(Entries supplied begins)
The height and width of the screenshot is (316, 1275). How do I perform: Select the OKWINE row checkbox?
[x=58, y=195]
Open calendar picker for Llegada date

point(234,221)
(Entries supplied ends)
(Entries supplied begins)
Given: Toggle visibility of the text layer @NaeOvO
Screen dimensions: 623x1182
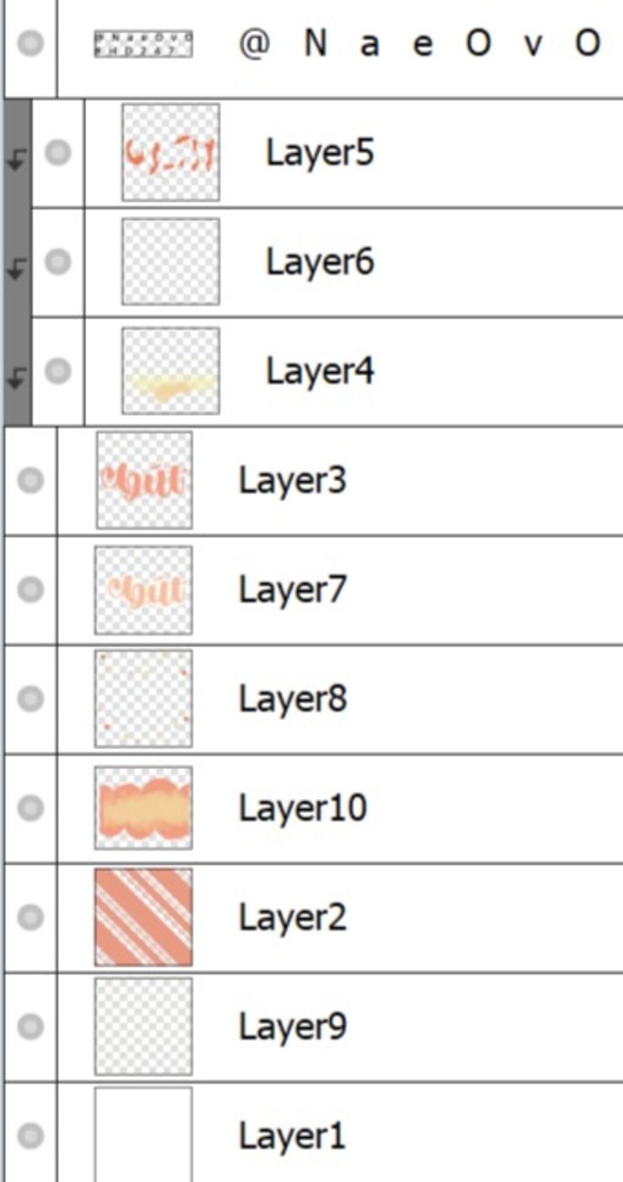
(Entries supplied ends)
_Exercise directions_
What you give back must be the stretch above, starting at the line with "Given: Toggle visibility" and ending at the line with "Screen dimensions: 623x1182", copied exactly.

_Answer to this exercise_
Given: Toggle visibility of the text layer @NaeOvO
Screen dimensions: 623x1182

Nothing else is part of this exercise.